TASK INSTRUCTIONS >>
Search the entries below for the word "accomplish" and copy every line where it appears.

──────── EXERCISE MATERIAL

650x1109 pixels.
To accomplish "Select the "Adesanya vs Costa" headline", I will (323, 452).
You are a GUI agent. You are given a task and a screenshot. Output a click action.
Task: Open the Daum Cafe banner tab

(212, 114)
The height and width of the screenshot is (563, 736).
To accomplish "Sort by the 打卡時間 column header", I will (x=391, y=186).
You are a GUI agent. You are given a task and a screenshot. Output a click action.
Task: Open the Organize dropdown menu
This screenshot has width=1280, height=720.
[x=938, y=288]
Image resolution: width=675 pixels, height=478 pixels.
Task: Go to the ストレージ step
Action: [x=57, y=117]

────────────────
──────── EXERCISE MATERIAL

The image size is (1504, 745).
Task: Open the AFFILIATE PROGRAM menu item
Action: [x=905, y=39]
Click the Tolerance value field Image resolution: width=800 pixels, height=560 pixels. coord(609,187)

────────────────
──────── EXERCISE MATERIAL

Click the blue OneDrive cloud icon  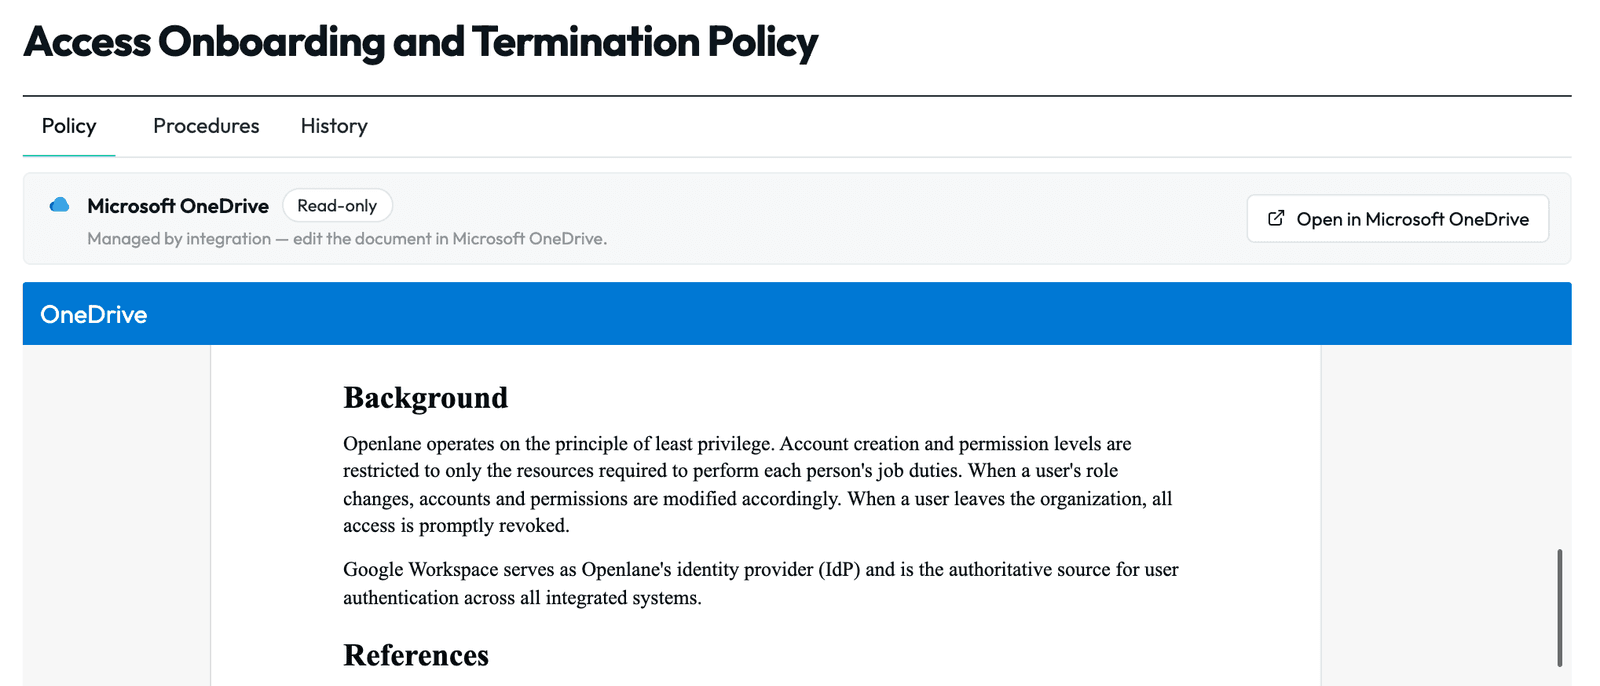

────────────────

THE COMPLETED TASK >>
To accomplish "Select the "Adesanya vs Costa" headline", I will (323, 452).
To accomplish "Sort by the 打卡時間 column header", I will (x=391, y=186).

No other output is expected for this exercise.